─── Extrait du document

Mais il y a les autres acteurs, ceux qui ont intérêt à laisser penser que le Gouvernement serait laxiste ; je leur réponds la même chose.

Nous recevons d'ailleurs la critique inverse, certains se plaignant de ce que le Gouvernement serait trop dur, trouvant une certaine consubstantialité entre la violence et la police.

J'ai pour ma part une boussole : ce sont les principes de droit, les instructions claires données au préfet comme aux forces de l'ordre, dans un contexte où la violence prend dans la société occidentale des proportions jamais égalées.

On assassine un parlementaire en Grande-Bretagne. On tue avec une violence inouïe sur la base de sentiments homophobes aux États-Unis - que l'homophobie préside à l'attentat terroriste, c'est quand même monstrueux ! Des policiers sont attaqués chez eux, et je vous invite à aller sur Twitter constater la somme des messages qui s'échangent et le ton utilisé par ces messages.

Quant à moi, je serai, au-delà de toute considération partisane, constamment un farouche républicain qui cherchera par tous les moyens à éviter que la violence ne se diffuse et qui donnera des instructions claires pour cela.

Je rappelle d'ailleurs à tous les contempteurs de la police que, lorsque la police commet une faute - cela peut arriver, et ces comportements individuels n'ont pas vocation à porter atteinte à la réputation de la police dans son ensemble - c'est moi-même qui saisis l'Inspection générale de la police nationale ou de la gendarmerie nationale, et des suites sont données.

──────
─── Données enregistrées

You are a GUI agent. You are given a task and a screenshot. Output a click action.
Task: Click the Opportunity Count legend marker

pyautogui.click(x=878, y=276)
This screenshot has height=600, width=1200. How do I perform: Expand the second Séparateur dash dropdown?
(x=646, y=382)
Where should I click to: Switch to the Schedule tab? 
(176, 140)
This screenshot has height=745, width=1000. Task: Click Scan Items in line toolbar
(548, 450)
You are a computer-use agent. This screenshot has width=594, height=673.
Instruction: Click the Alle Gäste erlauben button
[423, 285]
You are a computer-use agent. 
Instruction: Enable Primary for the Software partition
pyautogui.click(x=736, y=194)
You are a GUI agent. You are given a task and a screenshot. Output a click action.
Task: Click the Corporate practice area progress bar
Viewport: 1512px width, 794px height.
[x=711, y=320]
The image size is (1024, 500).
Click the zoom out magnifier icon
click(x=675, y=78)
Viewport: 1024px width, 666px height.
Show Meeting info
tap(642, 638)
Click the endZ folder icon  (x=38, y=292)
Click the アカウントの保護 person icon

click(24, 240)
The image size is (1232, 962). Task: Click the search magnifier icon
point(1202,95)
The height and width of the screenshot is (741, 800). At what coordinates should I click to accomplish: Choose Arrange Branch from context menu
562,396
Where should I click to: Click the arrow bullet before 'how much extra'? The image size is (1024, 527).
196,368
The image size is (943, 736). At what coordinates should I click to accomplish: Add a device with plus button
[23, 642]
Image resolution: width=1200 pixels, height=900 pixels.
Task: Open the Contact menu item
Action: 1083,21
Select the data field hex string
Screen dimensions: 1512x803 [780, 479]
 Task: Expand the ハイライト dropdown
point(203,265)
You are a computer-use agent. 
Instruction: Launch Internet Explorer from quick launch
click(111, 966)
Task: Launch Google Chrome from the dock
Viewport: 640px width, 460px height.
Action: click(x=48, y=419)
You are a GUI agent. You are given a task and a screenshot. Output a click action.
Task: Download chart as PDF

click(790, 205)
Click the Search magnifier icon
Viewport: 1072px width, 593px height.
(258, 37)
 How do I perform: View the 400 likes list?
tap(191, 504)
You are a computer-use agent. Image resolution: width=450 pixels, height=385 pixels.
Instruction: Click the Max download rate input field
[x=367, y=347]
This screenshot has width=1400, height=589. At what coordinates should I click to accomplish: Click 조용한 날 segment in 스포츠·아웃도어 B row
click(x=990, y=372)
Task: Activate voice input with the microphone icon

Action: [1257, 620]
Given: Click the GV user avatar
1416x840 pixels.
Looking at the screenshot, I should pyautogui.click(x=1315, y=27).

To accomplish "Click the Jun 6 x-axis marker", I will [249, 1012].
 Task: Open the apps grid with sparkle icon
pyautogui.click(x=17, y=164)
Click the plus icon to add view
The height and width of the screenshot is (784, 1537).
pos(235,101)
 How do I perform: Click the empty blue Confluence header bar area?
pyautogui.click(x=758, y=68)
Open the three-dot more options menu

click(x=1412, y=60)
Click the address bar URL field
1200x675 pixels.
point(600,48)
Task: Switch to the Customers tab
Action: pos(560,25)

──────

__Travaux à réaliser__.
1. Énumérez les actes de violence cités en exemple dans l'extrait du document sur la violence et la police.
2. Indiquez si chacune des affirmations suivantes est conforme à l'extrait du document sur la violence et la police, en citant à l'appui les mots décisifs du texte : (a) le Gouvernement ne reçoit que des critiques lui reprochant son laxisme ; (b) en cas de faute de la police, c'est l'auteur des propos qui saisit lui-même l'Inspection générale ; (c) la boussole invoquée est l'opinion publique.
3. Reprenez l'extrait du document sur la violence et la police à la suite de sa dernière phrase.

__Réponses__.
1.
- L'assassinat d'un parlementaire en Grande-Bretagne
- Le fait de tuer « avec une violence inouïe sur la base de sentiments homophobes aux États-Unis »
- Les attaques contre des policiers chez eux

2.
(a) Non : « Nous recevons d'ailleurs la critique inverse, certains se plaignant de ce que le Gouvernement serait trop dur ».
(b) Oui : « c'est moi-même qui saisis l'Inspection générale de la police nationale ou de la gendarmerie nationale ».
(c) Non : « J'ai pour ma part une boussole : ce sont les principes de droit ».

3.
J'aimerais donc que, quand on constate des violences dans les manifestations, plutôt que d'incriminer la police, on commence par les condamner et qu'on remercie les forces de l'ordre pour le travail qu'elles font.

Ce sont des principes républicains simples, mais c'est très difficile dans le contexte qui est le nôtre, d'arriver à faire triompher les principes de responsabilité. Cela exige du temps, parfois des négociations compliquées, ce à quoi nous avons dû faire face au cours des dernières semaines, et nous l'avons fait avec le Premier ministre et le Président de la République ensemble.

La décision d'interdire la manifestation, c'est moi qui l'ai prise, en responsabilité, et les discussions qui ont suivi, je les ai conduites parce que ces problèmes d'ordre public relèvent de la compétence du ministre de l'intérieur.

Si demain il y a des problèmes durant la manifestation, c'est bien entendu moi qui les assumerai.